PeterStuer | a day ago

my friends got me in to valorent for a time, but I found the idea of a kernel level anticheat far too invasive

bpbp-mango | a day ago

This was super interesting.

Unsurprisingly, I see he didn't have much to say about faceit and esea.

I think CSGO anti-cheats are a league above the rest (I'm not sure why, maybe because the scene is more competitive?)

nichochar | 16 hours ago

Basically AC providers put more effort for the AC's resiliency than protecting the CDN. Does this count as Kerchoff's principle?

a-biad | 14 hours ago

Funny how the most advanced anti cheat just gives version info and executables in one nicely human friendly package. No need for gimmicks when you the work speaks for itself

fwiw I couldn't find the endpoint in question for vanguard, but I did find for all the riot games

preciousoo | a day ago

Isn't the age or kernel level anti-cheat tech coming to an end, thanks to Crowdstrike mishap a year ago?

butz | 19 hours ago

Slightly off topic, but I really like the design. I'll probably steal fonts.

ibaikov | 18 hours ago

off topic: What's the font this website uses for the code? The font ligatures seem nice, but I also would have to get used to reading code like that.

fisian | 20 hours ago

Or just download and check the hash against older versions.

b8 | a day ago

Ehh, pretty sad there's almost no information on FACEIT anti-cheat. One of the most impactful out there. Wonder if it's just the invasiveness that separates it.

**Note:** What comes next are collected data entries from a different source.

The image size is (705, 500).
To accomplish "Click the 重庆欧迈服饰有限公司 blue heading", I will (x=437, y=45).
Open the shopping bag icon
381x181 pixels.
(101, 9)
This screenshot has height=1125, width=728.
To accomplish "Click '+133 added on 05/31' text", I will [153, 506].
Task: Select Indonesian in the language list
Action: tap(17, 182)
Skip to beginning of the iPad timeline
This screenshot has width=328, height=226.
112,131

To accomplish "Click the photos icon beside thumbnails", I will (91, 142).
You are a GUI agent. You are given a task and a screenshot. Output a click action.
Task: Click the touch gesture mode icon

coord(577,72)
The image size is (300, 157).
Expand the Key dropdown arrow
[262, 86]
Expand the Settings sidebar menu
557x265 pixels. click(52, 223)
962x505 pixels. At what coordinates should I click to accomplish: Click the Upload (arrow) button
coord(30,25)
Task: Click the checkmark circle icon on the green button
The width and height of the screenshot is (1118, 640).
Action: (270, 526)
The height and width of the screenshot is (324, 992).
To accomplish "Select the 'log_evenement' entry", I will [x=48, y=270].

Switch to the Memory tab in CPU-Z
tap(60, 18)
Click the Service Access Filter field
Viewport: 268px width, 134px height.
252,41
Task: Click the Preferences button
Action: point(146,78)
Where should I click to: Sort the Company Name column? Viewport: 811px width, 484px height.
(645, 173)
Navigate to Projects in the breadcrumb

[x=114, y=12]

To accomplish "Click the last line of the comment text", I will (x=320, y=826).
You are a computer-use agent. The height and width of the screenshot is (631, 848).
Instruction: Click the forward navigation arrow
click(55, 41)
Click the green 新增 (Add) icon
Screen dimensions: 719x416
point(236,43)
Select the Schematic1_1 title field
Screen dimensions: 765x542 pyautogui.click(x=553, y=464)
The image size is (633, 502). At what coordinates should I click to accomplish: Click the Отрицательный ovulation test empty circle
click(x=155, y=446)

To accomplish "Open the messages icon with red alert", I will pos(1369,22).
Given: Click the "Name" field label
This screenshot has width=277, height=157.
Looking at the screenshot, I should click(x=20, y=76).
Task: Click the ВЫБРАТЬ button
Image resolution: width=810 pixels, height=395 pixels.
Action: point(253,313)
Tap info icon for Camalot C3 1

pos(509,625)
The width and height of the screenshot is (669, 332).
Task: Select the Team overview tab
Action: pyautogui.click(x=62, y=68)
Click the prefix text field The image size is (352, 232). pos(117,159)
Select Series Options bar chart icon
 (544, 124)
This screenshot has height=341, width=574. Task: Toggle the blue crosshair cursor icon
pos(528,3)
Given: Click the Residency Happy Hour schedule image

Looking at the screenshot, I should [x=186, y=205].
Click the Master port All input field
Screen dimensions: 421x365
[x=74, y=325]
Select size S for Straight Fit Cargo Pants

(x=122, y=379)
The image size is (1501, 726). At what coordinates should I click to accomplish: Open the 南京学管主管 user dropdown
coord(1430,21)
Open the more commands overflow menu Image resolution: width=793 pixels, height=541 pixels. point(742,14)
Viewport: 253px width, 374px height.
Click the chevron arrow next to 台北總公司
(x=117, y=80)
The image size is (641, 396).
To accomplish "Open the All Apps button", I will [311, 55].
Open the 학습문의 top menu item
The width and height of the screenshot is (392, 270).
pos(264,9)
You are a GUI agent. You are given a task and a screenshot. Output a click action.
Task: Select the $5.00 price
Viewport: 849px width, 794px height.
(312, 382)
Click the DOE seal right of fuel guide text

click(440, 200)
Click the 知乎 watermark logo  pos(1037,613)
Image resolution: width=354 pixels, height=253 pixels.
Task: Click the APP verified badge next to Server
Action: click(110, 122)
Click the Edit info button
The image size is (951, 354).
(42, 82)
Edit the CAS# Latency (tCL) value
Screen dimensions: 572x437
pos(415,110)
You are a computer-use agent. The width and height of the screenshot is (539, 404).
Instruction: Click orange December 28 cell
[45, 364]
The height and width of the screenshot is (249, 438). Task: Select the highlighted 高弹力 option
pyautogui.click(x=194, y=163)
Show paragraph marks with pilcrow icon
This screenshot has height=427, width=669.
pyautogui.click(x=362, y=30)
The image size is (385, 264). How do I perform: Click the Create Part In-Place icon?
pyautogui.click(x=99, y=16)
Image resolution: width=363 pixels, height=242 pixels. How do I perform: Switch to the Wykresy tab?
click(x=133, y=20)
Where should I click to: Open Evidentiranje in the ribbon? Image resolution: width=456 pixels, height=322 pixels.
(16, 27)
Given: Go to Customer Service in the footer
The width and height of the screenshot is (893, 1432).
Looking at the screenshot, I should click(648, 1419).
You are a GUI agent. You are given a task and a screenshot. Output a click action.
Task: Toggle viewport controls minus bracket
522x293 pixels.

Valve can't replicate even part of it, while CS2 game modes are flooded with cheaters. Most people who chase competitiveness (which CS used to be all about – now it's also skins) just install FACEIT directly and ignore 90% of built-in game content.

Maybe Valve just doesn't want to make the game more difficult to install and sacrifice several % of their user base.

chaoz_ | a day ago

It seems some versions of proton have anti-cheat compatibility patches, for instance for WuWA (still don't really understand why they need some anti-cheats, I have some ideas, but all are not wroth an anti-cheat).